▶ Task item
Transcribe each of the entries exactly.
Exercise materials Start Marker
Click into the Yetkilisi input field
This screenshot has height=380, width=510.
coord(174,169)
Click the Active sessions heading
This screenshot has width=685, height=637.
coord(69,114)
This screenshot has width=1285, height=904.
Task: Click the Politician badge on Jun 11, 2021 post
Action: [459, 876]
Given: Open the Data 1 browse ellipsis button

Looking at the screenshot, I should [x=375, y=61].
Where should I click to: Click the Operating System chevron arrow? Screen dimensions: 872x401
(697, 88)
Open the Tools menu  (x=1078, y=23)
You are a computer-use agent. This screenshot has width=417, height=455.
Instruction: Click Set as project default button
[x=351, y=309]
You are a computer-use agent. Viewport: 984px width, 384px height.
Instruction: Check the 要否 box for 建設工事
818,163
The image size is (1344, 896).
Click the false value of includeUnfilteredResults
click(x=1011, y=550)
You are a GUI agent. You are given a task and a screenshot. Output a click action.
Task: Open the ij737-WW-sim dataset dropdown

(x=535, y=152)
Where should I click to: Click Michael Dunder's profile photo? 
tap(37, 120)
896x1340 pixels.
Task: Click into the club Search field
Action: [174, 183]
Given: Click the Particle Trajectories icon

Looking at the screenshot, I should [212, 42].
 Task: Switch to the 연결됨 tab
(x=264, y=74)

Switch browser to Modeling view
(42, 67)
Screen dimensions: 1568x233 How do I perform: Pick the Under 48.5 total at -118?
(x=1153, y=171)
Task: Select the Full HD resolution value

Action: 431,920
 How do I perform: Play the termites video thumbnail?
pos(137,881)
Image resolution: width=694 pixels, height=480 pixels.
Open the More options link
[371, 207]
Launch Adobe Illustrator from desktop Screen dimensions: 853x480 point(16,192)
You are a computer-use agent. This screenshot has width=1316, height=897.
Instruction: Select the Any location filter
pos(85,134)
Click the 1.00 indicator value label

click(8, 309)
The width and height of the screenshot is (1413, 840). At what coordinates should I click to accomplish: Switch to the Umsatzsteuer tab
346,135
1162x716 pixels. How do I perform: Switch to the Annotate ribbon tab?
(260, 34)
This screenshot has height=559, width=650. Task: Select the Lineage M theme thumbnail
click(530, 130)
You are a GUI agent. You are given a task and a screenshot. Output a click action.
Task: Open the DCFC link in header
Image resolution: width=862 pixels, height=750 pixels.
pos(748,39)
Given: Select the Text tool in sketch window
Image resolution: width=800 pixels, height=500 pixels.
Exercise materials End Marker
▶ Exercise response
Click into the Yetkilisi input field
This screenshot has height=380, width=510.
coord(174,169)
Click the Active sessions heading
This screenshot has width=685, height=637.
coord(69,114)
This screenshot has width=1285, height=904.
Task: Click the Politician badge on Jun 11, 2021 post
Action: [459, 876]
Given: Open the Data 1 browse ellipsis button

Looking at the screenshot, I should [x=375, y=61].
Where should I click to: Click the Operating System chevron arrow? Screen dimensions: 872x401
(697, 88)
Open the Tools menu  (x=1078, y=23)
You are a computer-use agent. This screenshot has width=417, height=455.
Instruction: Click Set as project default button
[x=351, y=309]
You are a computer-use agent. Viewport: 984px width, 384px height.
Instruction: Check the 要否 box for 建設工事
818,163
The image size is (1344, 896).
Click the false value of includeUnfilteredResults
click(x=1011, y=550)
You are a GUI agent. You are given a task and a screenshot. Output a click action.
Task: Open the ij737-WW-sim dataset dropdown

(x=535, y=152)
Where should I click to: Click Michael Dunder's profile photo? 
tap(37, 120)
896x1340 pixels.
Task: Click into the club Search field
Action: [174, 183]
Given: Click the Particle Trajectories icon

Looking at the screenshot, I should [212, 42].
 Task: Switch to the 연결됨 tab
(x=264, y=74)

Switch browser to Modeling view
(42, 67)
Screen dimensions: 1568x233 How do I perform: Pick the Under 48.5 total at -118?
(x=1153, y=171)
Task: Select the Full HD resolution value

Action: 431,920
 How do I perform: Play the termites video thumbnail?
pos(137,881)
Image resolution: width=694 pixels, height=480 pixels.
Open the More options link
[371, 207]
Launch Adobe Illustrator from desktop Screen dimensions: 853x480 point(16,192)
You are a computer-use agent. This screenshot has width=1316, height=897.
Instruction: Select the Any location filter
pos(85,134)
Click the 1.00 indicator value label

click(8, 309)
The width and height of the screenshot is (1413, 840). At what coordinates should I click to accomplish: Switch to the Umsatzsteuer tab
346,135
1162x716 pixels. How do I perform: Switch to the Annotate ribbon tab?
(260, 34)
This screenshot has height=559, width=650. Task: Select the Lineage M theme thumbnail
click(530, 130)
You are a GUI agent. You are given a task and a screenshot. Output a click action.
Task: Open the DCFC link in header
Image resolution: width=862 pixels, height=750 pixels.
pos(748,39)
Given: Select the Text tool in sketch window
Image resolution: width=800 pixels, height=500 pixels.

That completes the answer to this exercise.